Groupe SEB : décryptage financier complet du 1ᵉʳ trimestre 2025
Résultats T1 2025, moteurs de croissance, marges en tension : tout ce qu’il faut savoir pour comprendre la dynamique financière de Groupe SEB.

Le premier trimestre 2025 ouvre un nouveau chapitre : malgré un environnement monétaire encore heurté, Groupe SEB stabilise son chiffre d’affaires et confirme sa feuille de route, tout en absorbant un choc de marge sur son pôle Professionnel. Décryptage pédagogique et sans jargon des signaux clés à retenir.
En un coup d’œil : les chiffres qui comptent
Indicateur | T1 2024 | T1 2025 | Variation données publiées | Variation tcpc* |
Chiffre d’affaires Groupe (M€) | 1 893 | 1 906 | + 0,7 % | ‑ 0,6 % |
Grand Public (M€) | 1 635 | 1 672 | + 2,2 % | + 2,8 % |
Professionnel (M€) | 258 | 234 | ‑ 9,2 % | ‑ 21,7 % |
ROPA (M€) | 111 | 50 | ‑ 55 % | n.a. |
Marge ROPA | 5,8 % | 2,6 % | ‑ 3,2 pts | n.a. |
*tcpc : taux de change et périmètre constants.

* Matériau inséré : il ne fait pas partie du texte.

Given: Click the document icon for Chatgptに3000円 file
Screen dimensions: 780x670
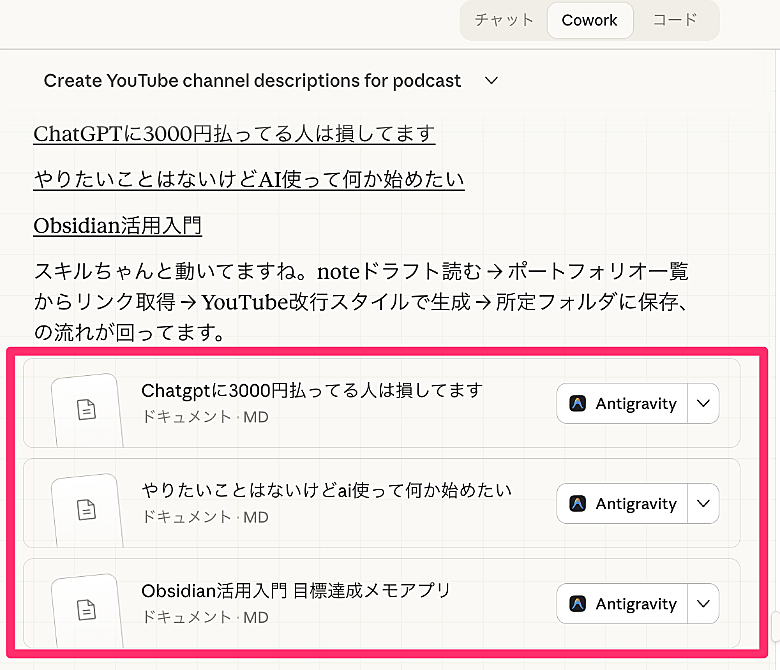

Paysage macro‑financier : ce qui a vraiment joué
Entre la détente progressive de l’inflation en Europe, la volatilité persistante des devises émergentes et le durcissement tarifaire aux États‑Unis, la période janvier‑mars 2025 est un casse‑tête pour tous les groupes exposés au consommateur. SEB échappe à la spirale de dévalorisation grâce à deux amortisseurs essentiels : un portefeuille de produits innovants (aspirateurs laveurs, blenders haut‑de‑gamme…) et une empreinte industrielle répartie sur trois continents. L’effet devises, négatif de 7 M€ seulement, est donc contenu (‑ 0,4 % des ventes) après le trou d’air de 75 M€ observé un an plus tôt.
Bon à savoir : la mécanique tcpc
Le « tcpc » neutralise l’impact des devises et des changements de périmètre. Il met en exergue la vraie dynamique commerciale. Un chiffre d’affaires en baisse de 0,6 % tcpc mais en hausse de 0,7 % publié signifie que l’entreprise a principalement été soutenue par des effets de change et d’acquisitions.
Cartographie régionale : où la croissance est‑elle vraiment revenue ?
Asie (+ 4,2 % tcpc) redevient la locomotive, portée par un redressement chinois de + 3,5 % après deux exercices en berne. Le pilotage des stocks chez les distributeurs et le repositionnement sur les prix premium expliquent ce virage.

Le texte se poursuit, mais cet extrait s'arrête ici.